--- Records shown ---
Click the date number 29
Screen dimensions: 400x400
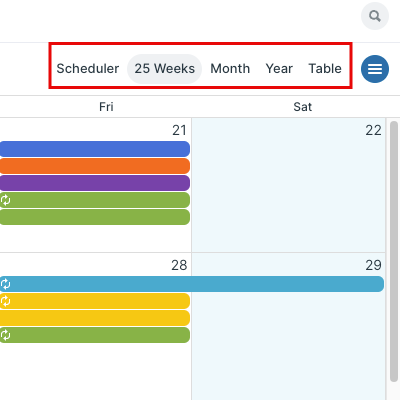373,265
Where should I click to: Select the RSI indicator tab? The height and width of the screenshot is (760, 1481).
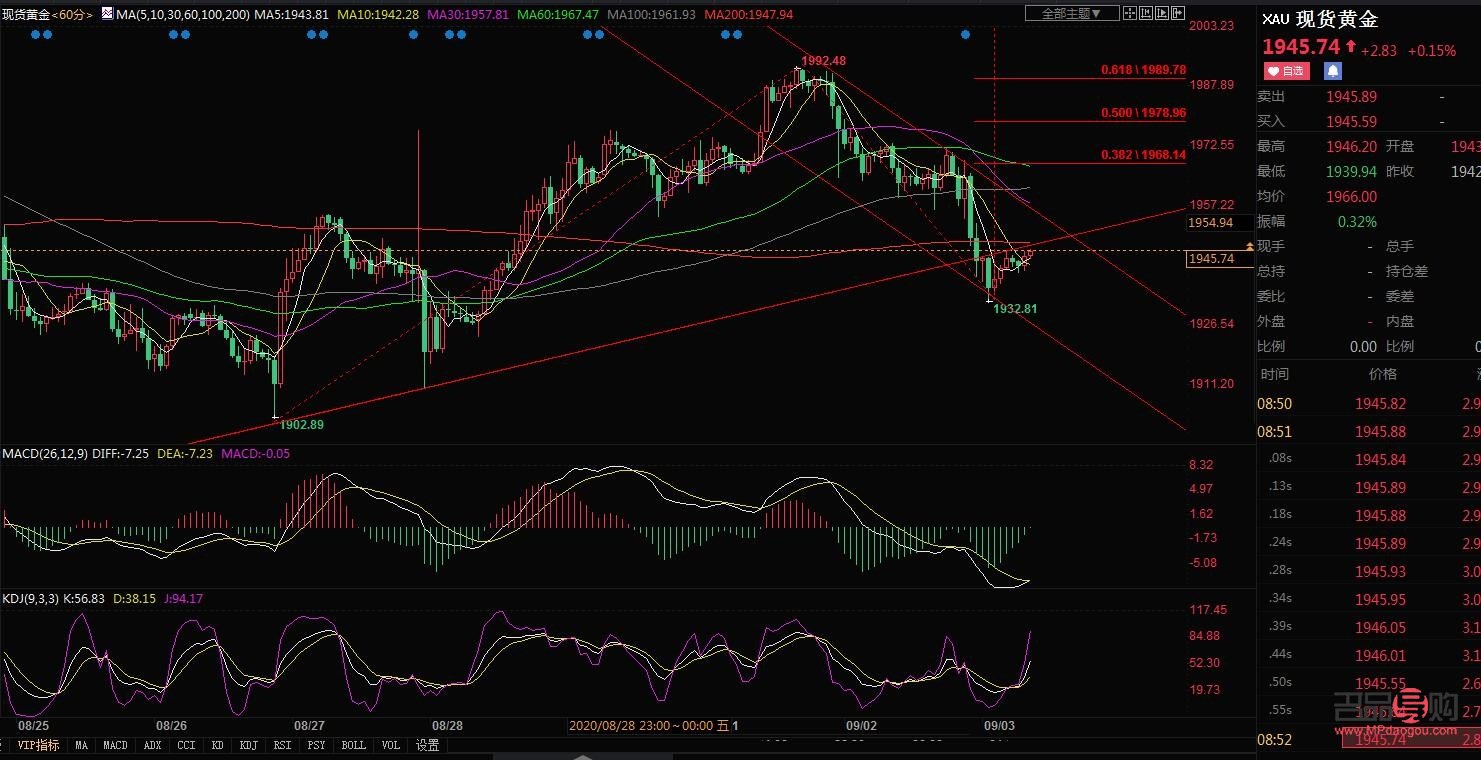[282, 745]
---
The lines wanted run from the line containing "Screen dimensions: 400x400" through the end of the entries; return them exactly, both ends included, and keep pictures out.

Screen dimensions: 400x400
373,265
Where should I click to: Select the RSI indicator tab? The height and width of the screenshot is (760, 1481).
[282, 745]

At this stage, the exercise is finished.